EXTRACT PROVIDED -
========================

The search demand around Gemma 4 is pretty clear: people want the shortest path from “I heard this runs locally” to “my agent is using it without an API bill.”
Ollama is that path. It is not the fastest possible runtime, and it is not where you go if you want to hand-tune every quant. But for a local model that you can install in a few minutes and wire into coding tools, it is the least annoying option.
Quick install
On macOS:
brew install --cask ollama-app
open -a Ollama
ollama pull gemma4
ollama run gemma4:latest "Write a tiny Python function"
On Linux:
curl -fsSL https://ollama.com/install.sh | sh
ollama pull gemma4
ollama run gemma4:latest "Explain what Ollama is doing"
On Windows, install the Ollama app, open PowerShell, and run:
ollama pull gemma4
ollama run gemma4:latest "Hello from Gemma 4"
That is enough to prove the model works. The local API runs at http://localhost:11434.
Use the local API
Most coding agents do not talk to Ollama’s native API directly. They expect an OpenAI-compatible endpoint. Ollama provides one at:
http://localhost:11434/v1
Use any placeholder API key if the tool requires one. Ollama does not validate it locally.
{
"baseURL": "http://localhost:11434/v1",
"apiKey": "ollama",
"model": "gemma4:latest"
}
For OpenClaw specifically, use the dedicated setup guide: Gemma 4 with OpenClaw using Ollama.
For OpenCode, use Ollama with OpenCode.
Keep the model warm
The first request after a model unloads feels slow because Ollama has to load weights back into memory. For a coding assistant, that gets old quickly.
On macOS or Linux:
export OLLAMA_KEEP_ALIVE="-1"
Then restart Ollama. This keeps Gemma 4 loaded instead of unloading it after a few idle minutes.
Pick the right machine
For casual local coding work, 16GB unified memory or 16GB system RAM is the floor. That is enough for the smaller Gemma 4 model and a normal editor.

========================

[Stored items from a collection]

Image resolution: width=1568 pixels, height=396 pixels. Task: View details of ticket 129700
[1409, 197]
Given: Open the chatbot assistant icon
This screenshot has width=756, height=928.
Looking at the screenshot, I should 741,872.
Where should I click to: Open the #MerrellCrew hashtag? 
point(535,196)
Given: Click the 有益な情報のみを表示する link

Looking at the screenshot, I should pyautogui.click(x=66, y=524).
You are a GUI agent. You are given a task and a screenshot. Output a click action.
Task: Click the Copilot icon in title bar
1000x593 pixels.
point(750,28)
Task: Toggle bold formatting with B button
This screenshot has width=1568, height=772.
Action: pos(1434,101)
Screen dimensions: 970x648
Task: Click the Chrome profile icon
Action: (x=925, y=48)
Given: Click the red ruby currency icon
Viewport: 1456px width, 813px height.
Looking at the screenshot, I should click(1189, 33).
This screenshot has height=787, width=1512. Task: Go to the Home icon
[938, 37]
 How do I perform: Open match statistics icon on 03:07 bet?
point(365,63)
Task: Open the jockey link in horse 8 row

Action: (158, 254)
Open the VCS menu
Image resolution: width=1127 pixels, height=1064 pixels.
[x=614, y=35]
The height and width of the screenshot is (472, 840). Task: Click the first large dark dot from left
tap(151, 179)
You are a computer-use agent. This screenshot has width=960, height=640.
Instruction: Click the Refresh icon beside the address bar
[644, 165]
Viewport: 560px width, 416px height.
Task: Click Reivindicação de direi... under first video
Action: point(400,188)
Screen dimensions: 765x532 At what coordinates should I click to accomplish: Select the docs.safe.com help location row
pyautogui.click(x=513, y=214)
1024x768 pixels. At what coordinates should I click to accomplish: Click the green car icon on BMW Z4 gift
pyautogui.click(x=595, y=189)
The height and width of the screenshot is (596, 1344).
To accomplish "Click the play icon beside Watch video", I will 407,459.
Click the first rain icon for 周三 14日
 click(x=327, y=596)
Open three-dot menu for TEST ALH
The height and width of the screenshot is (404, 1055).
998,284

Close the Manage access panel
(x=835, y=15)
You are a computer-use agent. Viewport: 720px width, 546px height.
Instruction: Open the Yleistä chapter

========================

TASK INSTRUCTIONS - Turn the paragraph that opens "Ollama is that path" in the guide above on running Gemma 4 locally into a short bulleted list that keeps its main facts.

TASK SOLUTION -
- Ollama is the shortest path to running Gemma 4 locally.
- It is not the fastest possible runtime.
- It is not the place to hand-tune every quant.
- For a local model you can install in a few minutes and wire into coding tools, it is the least annoying option.